A Consistency Mechanism for Distributed Persistent Memory File System
Chen Bo, Lu Youyou, Cai Tao, Chen Youmin, Tu Yaofeng, Shu Jiwu
2020, 57(3):  660-667.  doi:10.7544/issn1000-1239.2020.20190074
Asbtract ( 1080 )   HTML ( 24)   PDF (1999KB) ( 804 )  
Related Articles | Metrics
Persistent memory and RDMA (remote direct memory access) provide high bandwidth and low latency to storage systems, and this brings new opportunities for designing high performance distributed storage system. However, their new features raise many challenges for data consistency management. On the one hand, to consistently update data in persistent memory, one needs to actively execute hardware instructions to flush data out of the CPU cache, and such instructions can lead to extremely high overhead and seriously affect the CPU performance. On the other hand, RDMA can directly read and write remote memory without the involvements of the remote CPU. Therefore, the server CPU is unaware of the remote writing events thus fails to perform data flushing. In case of system failures, the data will be in an inconsistent state. Regarding the above two problems, this paper proposes CCM, a consistency mechanism for distributed persistent memory file system. Firstly, we design and implement a consistency strategy based on persistent operation log to maintain system consistency by writing operation information to log and persisting it.

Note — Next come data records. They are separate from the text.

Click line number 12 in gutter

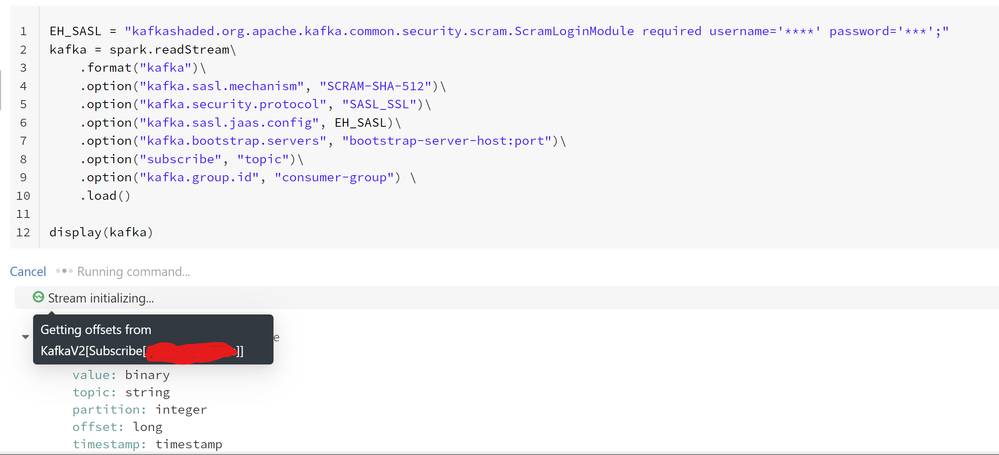coord(23,233)
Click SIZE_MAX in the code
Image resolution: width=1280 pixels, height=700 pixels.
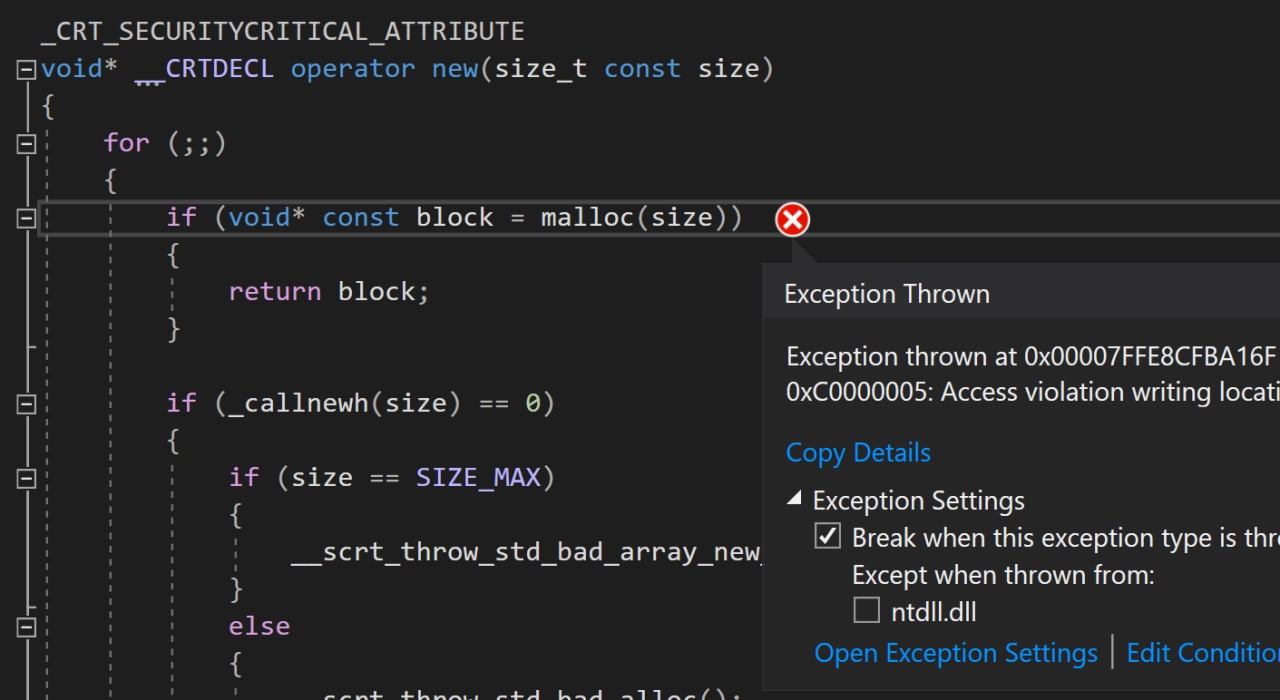click(x=479, y=478)

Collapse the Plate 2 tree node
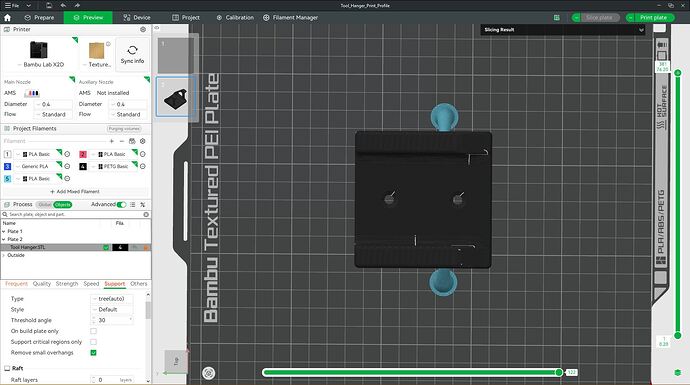[x=4, y=239]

Secondly, we design a consistency strategy from client side to server side, which enables the remote CPU to actively flush data when the data transferring is completed. Lastly, we implement an asynchronous data flushing at server side to improve system performance. Our experimental results show that the write bandwidth can occupy 88% of network’s raw bandwidth. Compared with Octopus, the state-of-the-art distributed file system, CCM only shows a performance reduction of less than 1%.